> [Directions for this task]:
Every line of the data should be output word for word.

> [Given data]:

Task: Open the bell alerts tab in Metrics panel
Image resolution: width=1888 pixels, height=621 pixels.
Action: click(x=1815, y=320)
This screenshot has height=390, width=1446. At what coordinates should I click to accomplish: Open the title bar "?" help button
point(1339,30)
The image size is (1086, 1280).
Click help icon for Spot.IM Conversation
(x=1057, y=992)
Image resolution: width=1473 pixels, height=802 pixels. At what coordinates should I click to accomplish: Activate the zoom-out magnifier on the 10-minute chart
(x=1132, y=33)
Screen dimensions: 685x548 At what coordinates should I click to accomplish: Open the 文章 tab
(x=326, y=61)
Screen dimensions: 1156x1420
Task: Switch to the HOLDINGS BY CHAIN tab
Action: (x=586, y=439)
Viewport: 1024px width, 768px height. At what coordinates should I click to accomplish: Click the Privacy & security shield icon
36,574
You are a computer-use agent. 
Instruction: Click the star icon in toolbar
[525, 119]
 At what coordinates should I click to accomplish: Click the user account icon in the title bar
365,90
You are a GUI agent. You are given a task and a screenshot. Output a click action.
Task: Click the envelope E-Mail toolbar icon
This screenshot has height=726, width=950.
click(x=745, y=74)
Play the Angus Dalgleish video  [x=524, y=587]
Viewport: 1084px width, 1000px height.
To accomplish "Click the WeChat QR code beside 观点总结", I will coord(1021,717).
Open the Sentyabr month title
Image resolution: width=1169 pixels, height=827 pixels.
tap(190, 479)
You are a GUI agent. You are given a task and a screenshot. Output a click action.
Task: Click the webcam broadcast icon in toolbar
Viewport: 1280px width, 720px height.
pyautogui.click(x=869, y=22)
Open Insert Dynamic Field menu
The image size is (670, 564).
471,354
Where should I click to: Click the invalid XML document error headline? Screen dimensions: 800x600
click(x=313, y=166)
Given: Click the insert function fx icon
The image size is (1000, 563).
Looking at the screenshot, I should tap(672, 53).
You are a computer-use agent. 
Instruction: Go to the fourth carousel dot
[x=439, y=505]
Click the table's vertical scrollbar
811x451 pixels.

> [Written answer]:
Task: Open the bell alerts tab in Metrics panel
Image resolution: width=1888 pixels, height=621 pixels.
Action: click(x=1815, y=320)
This screenshot has height=390, width=1446. At what coordinates should I click to accomplish: Open the title bar "?" help button
point(1339,30)
The image size is (1086, 1280).
Click help icon for Spot.IM Conversation
(x=1057, y=992)
Image resolution: width=1473 pixels, height=802 pixels. At what coordinates should I click to accomplish: Activate the zoom-out magnifier on the 10-minute chart
(x=1132, y=33)
Screen dimensions: 685x548 At what coordinates should I click to accomplish: Open the 文章 tab
(x=326, y=61)
Screen dimensions: 1156x1420
Task: Switch to the HOLDINGS BY CHAIN tab
Action: (x=586, y=439)
Viewport: 1024px width, 768px height. At what coordinates should I click to accomplish: Click the Privacy & security shield icon
36,574
You are a computer-use agent. 
Instruction: Click the star icon in toolbar
[525, 119]
 At what coordinates should I click to accomplish: Click the user account icon in the title bar
365,90
You are a GUI agent. You are given a task and a screenshot. Output a click action.
Task: Click the envelope E-Mail toolbar icon
This screenshot has height=726, width=950.
click(x=745, y=74)
Play the Angus Dalgleish video  [x=524, y=587]
Viewport: 1084px width, 1000px height.
To accomplish "Click the WeChat QR code beside 观点总结", I will coord(1021,717).
Open the Sentyabr month title
Image resolution: width=1169 pixels, height=827 pixels.
tap(190, 479)
You are a GUI agent. You are given a task and a screenshot. Output a click action.
Task: Click the webcam broadcast icon in toolbar
Viewport: 1280px width, 720px height.
pyautogui.click(x=869, y=22)
Open Insert Dynamic Field menu
The image size is (670, 564).
471,354
Where should I click to: Click the invalid XML document error headline? Screen dimensions: 800x600
click(x=313, y=166)
Given: Click the insert function fx icon
The image size is (1000, 563).
Looking at the screenshot, I should tap(672, 53).
You are a computer-use agent. 
Instruction: Go to the fourth carousel dot
[x=439, y=505]
Click the table's vertical scrollbar
811x451 pixels.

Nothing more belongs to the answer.